Glenn Gould: Not Bach, but Bergmain
Another reminiscence from Daniel Poulin:
On this anniversary date of Glenn Gould’d birth it seems appropriate to celebrate the work he most often played in concert during his public career. Surprisingly it is not Bach’s Goldberg Variations -he played them no less that 24 times in concert; it is rather Alban Berg’s Op.1, his Piano Sonata. We know of at least 36 different occasions where he performed it, including during his famous Russian tour.

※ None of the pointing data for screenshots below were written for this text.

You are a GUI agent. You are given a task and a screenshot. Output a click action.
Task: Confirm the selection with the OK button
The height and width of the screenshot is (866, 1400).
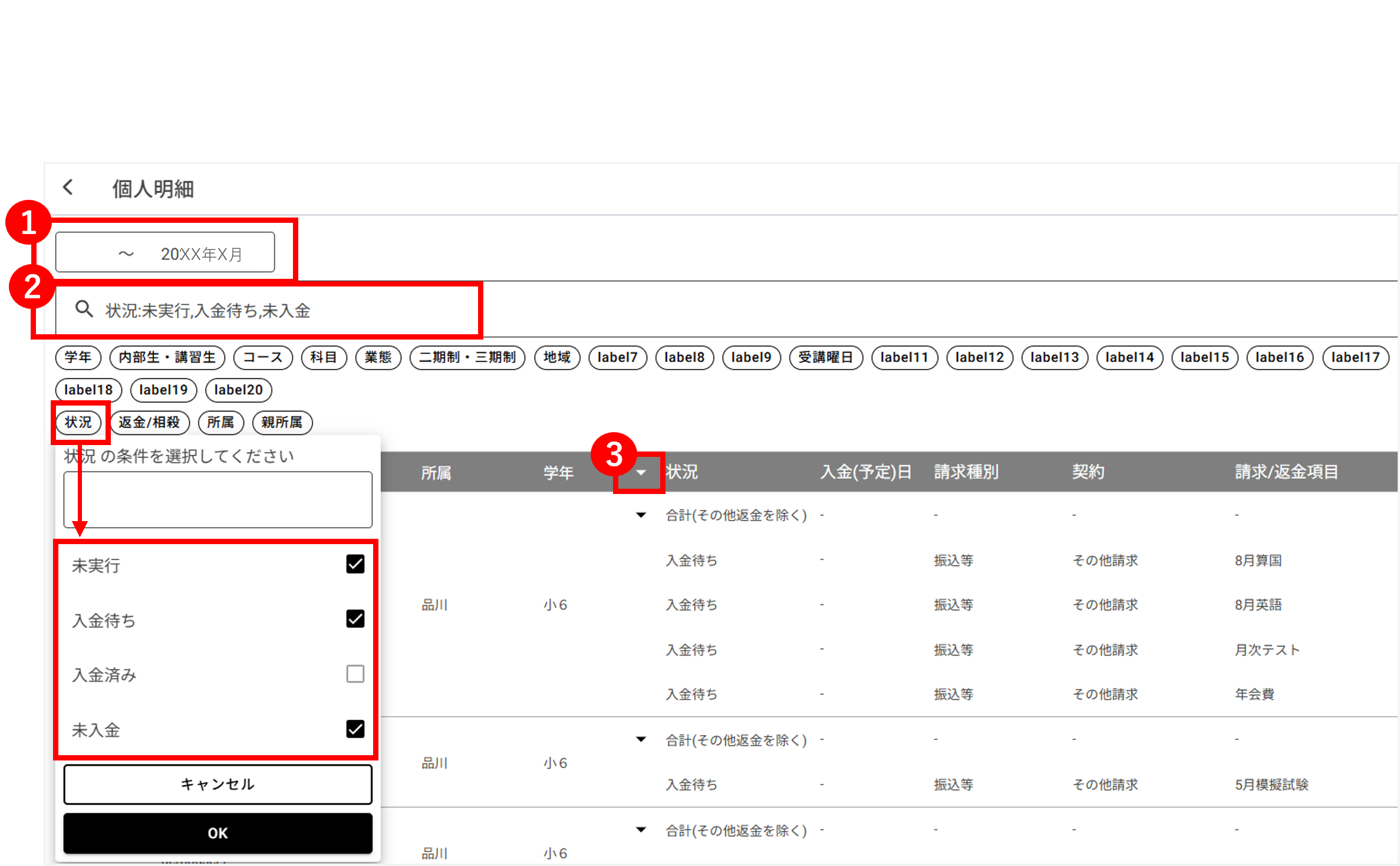218,833
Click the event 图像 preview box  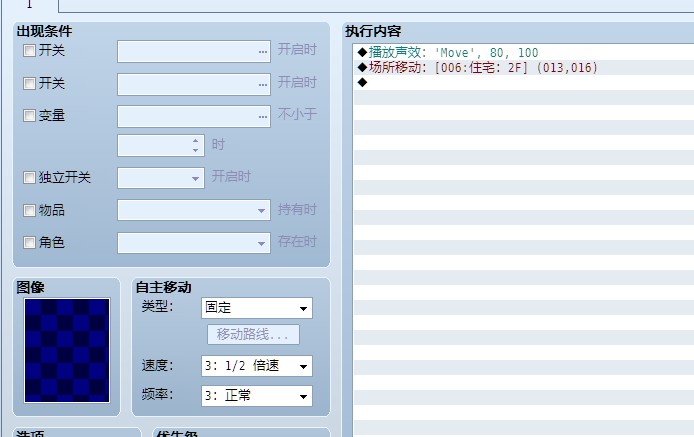coord(67,351)
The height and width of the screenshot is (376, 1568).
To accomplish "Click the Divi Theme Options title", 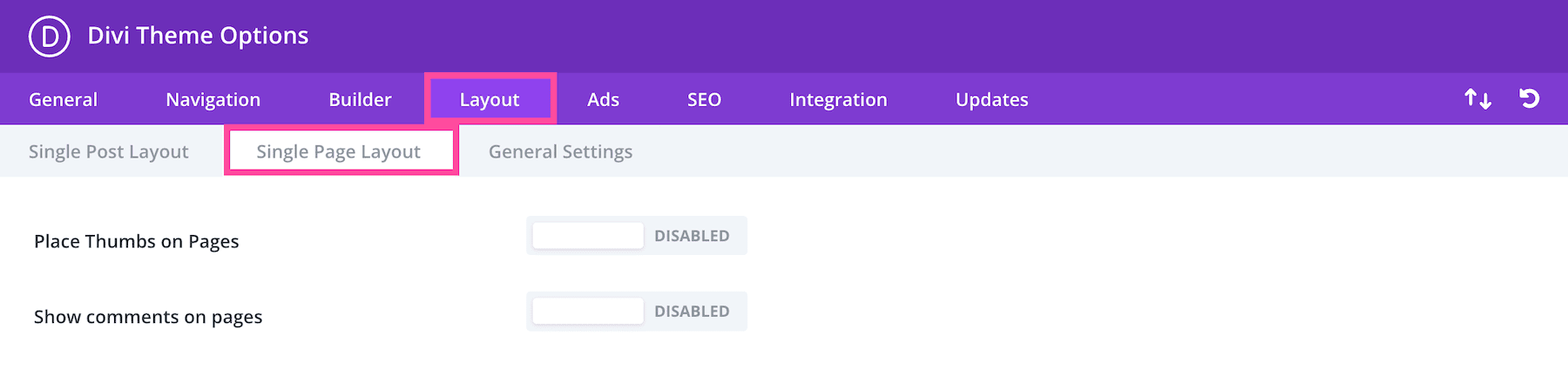I will click(x=198, y=36).
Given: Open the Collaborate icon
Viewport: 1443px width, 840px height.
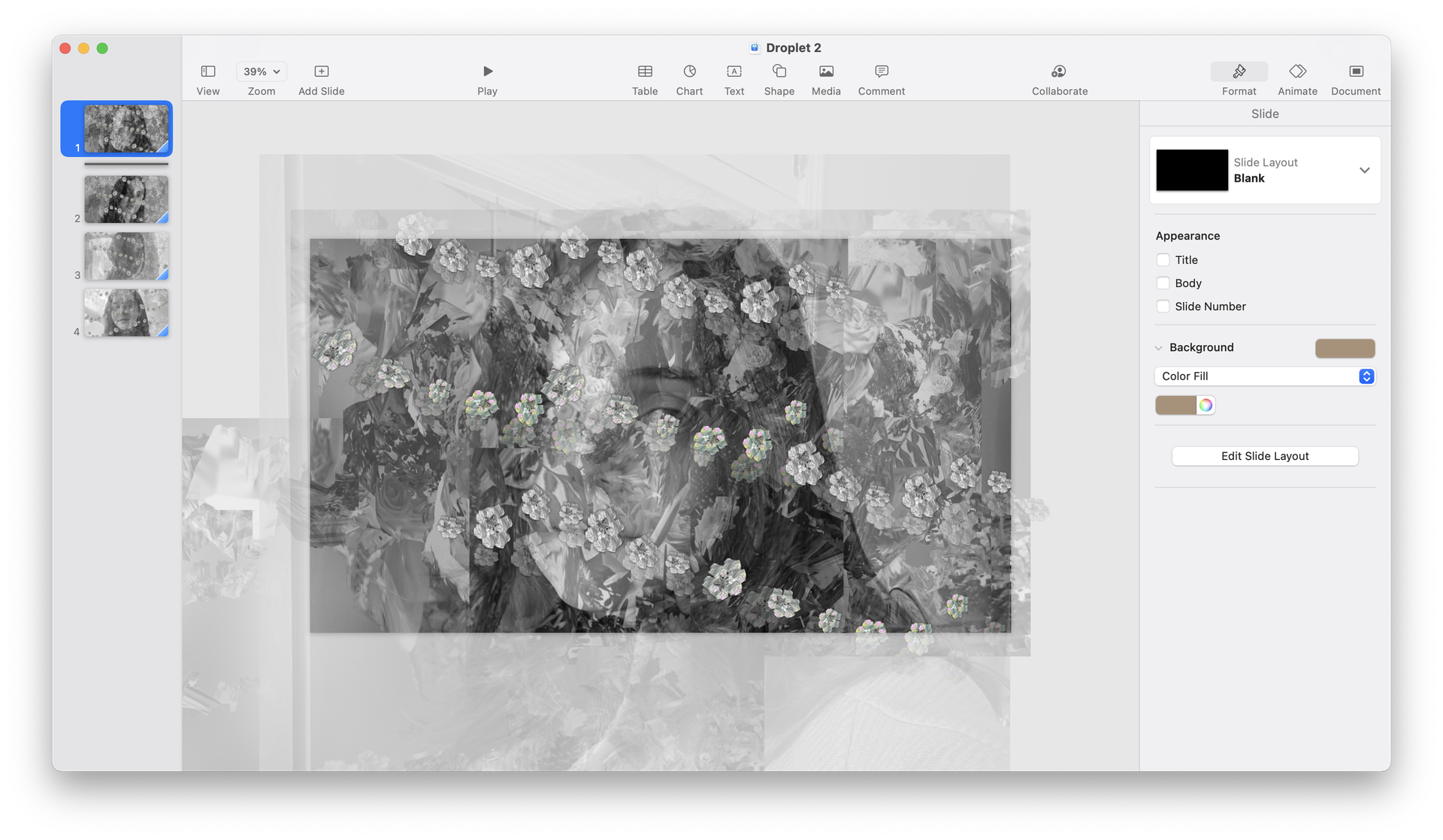Looking at the screenshot, I should coord(1059,71).
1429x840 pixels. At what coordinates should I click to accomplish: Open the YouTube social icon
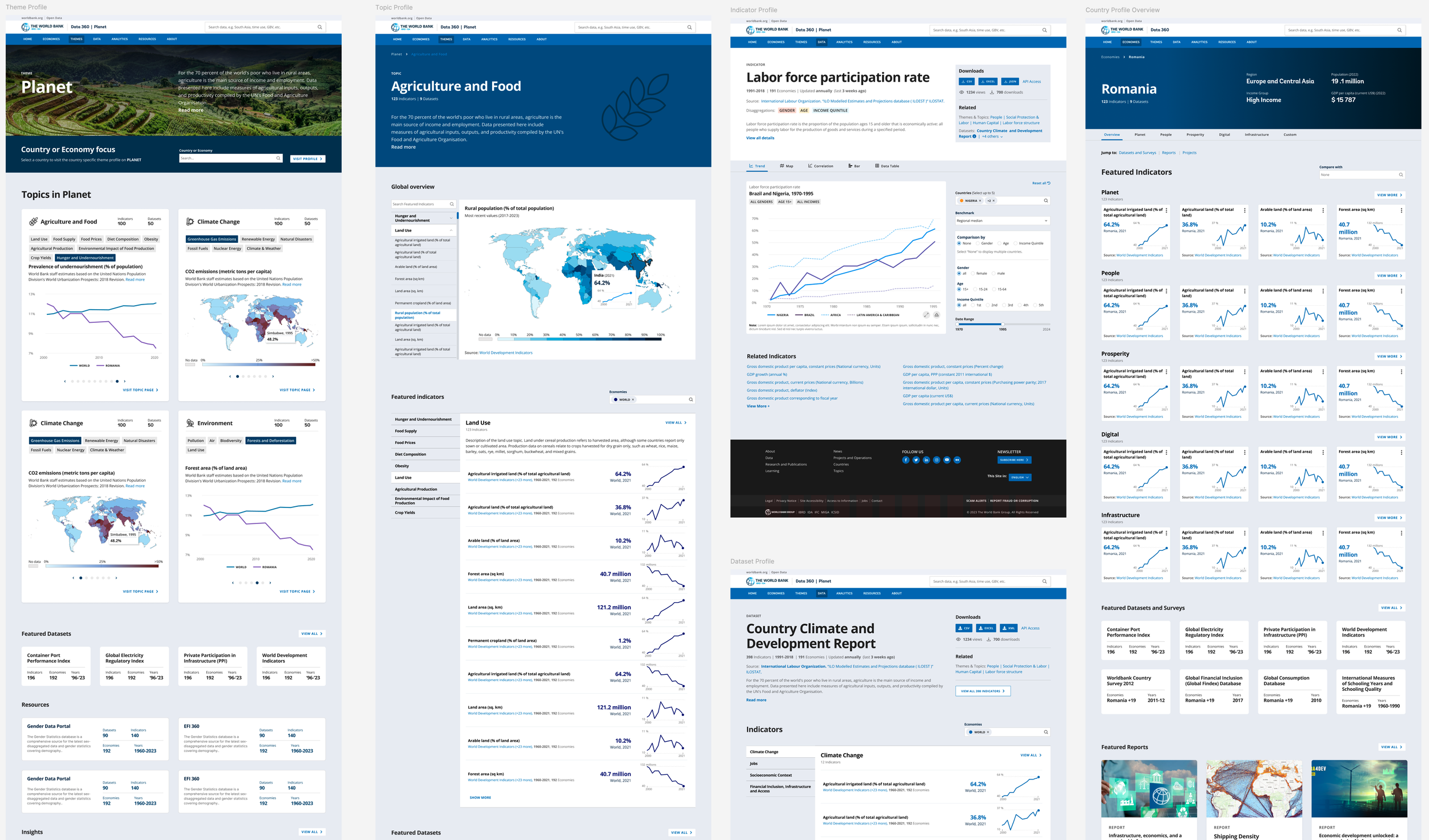click(947, 460)
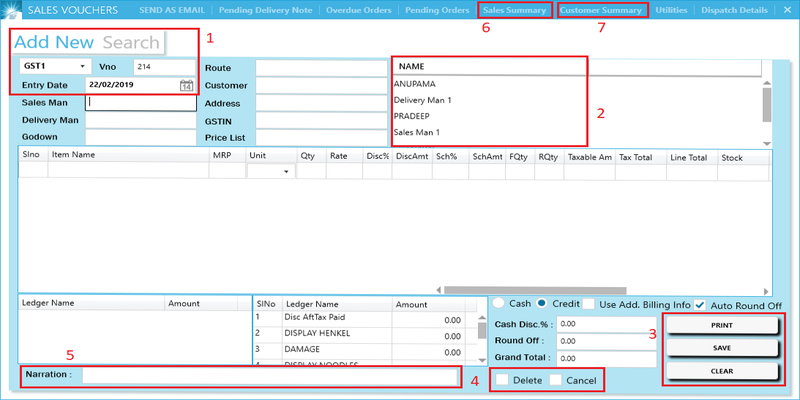The width and height of the screenshot is (800, 400).
Task: Choose SEND AS EMAIL from the top bar
Action: coord(172,10)
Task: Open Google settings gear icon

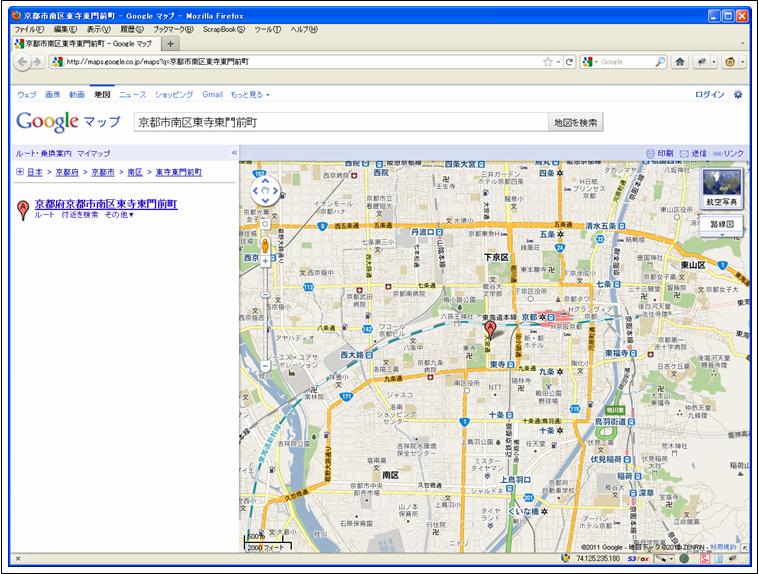Action: (x=738, y=94)
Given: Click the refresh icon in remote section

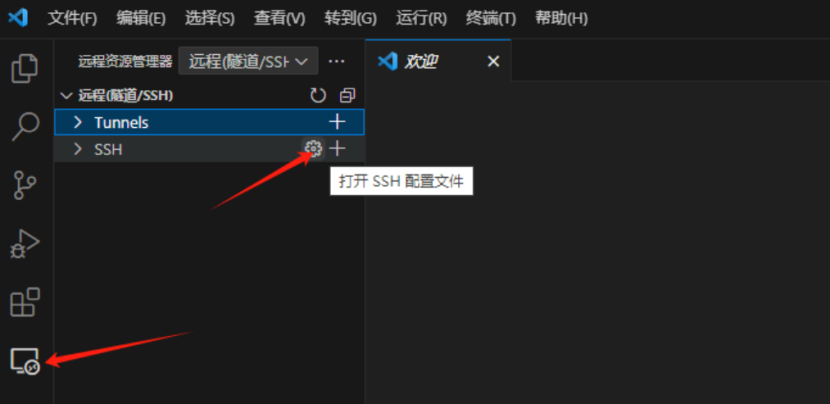Looking at the screenshot, I should (x=318, y=95).
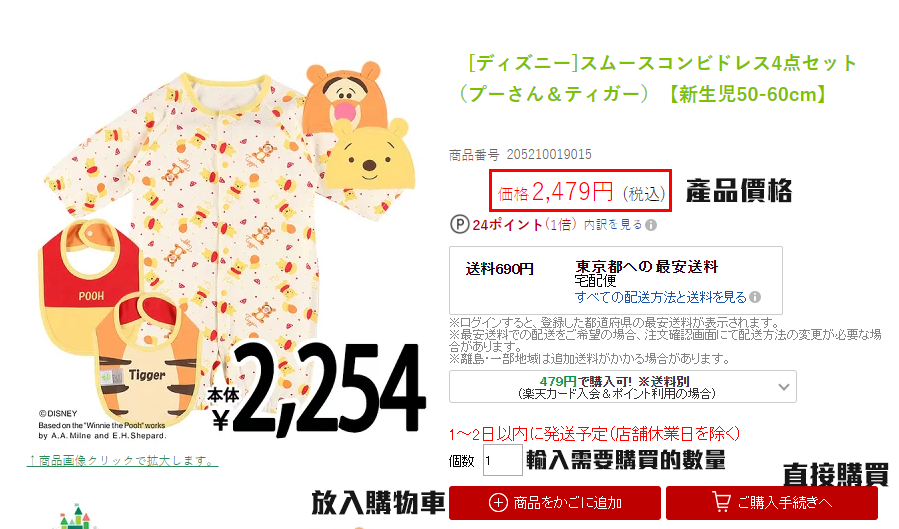Screen dimensions: 899x529
Task: Click 商品をかごに追加 button
Action: coord(554,503)
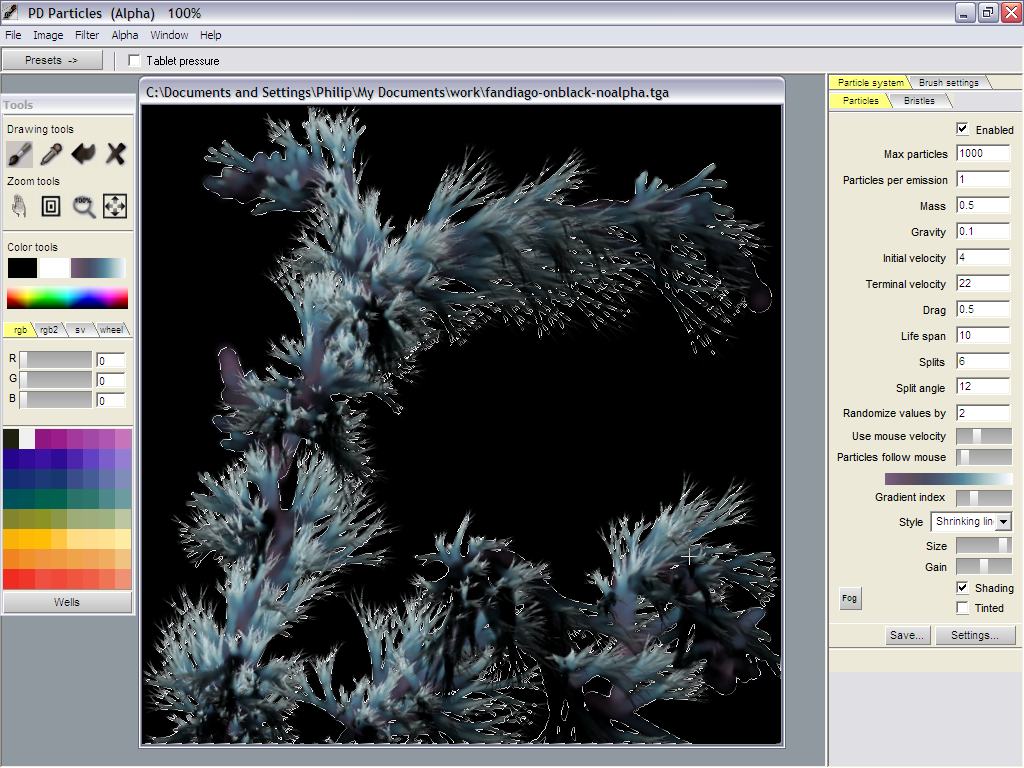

An anecdote worth repeating: on October 19/1953 in Peterborough Ontario he offered a recital featuring Bach (Fifth Partita), Beethoven (Sonata Op.110) and the Berg piano sonata. Now, in 1953 the music of the Second Viennese School (Berg, Schoenberg Webern) was quite new territory for most audiences in North America. In order to prepare the public for what it was about to hear, Gould gave a little speech -with much enthusiasm- explaining the nature and quality of the work he was to play next. After performing the Sonata he got a standing ovation with sustained loud applause. “Well, since you seemed to have liked it so much, I will play it again for you”, said a very happy Gould. Needless to say, the reaction after the repeat performance was quite subdued, the applause very polite. Everybody was afraid he would play it a third time.
Glenn Gould’s relationship with Alban Berg’s Piano Sonata is often overlooked. Indeed, he recorded the work eight times between 1952 and 1974 in a variety of circumstances: live and studio recordings, radio and television broadcasts, and a documentary.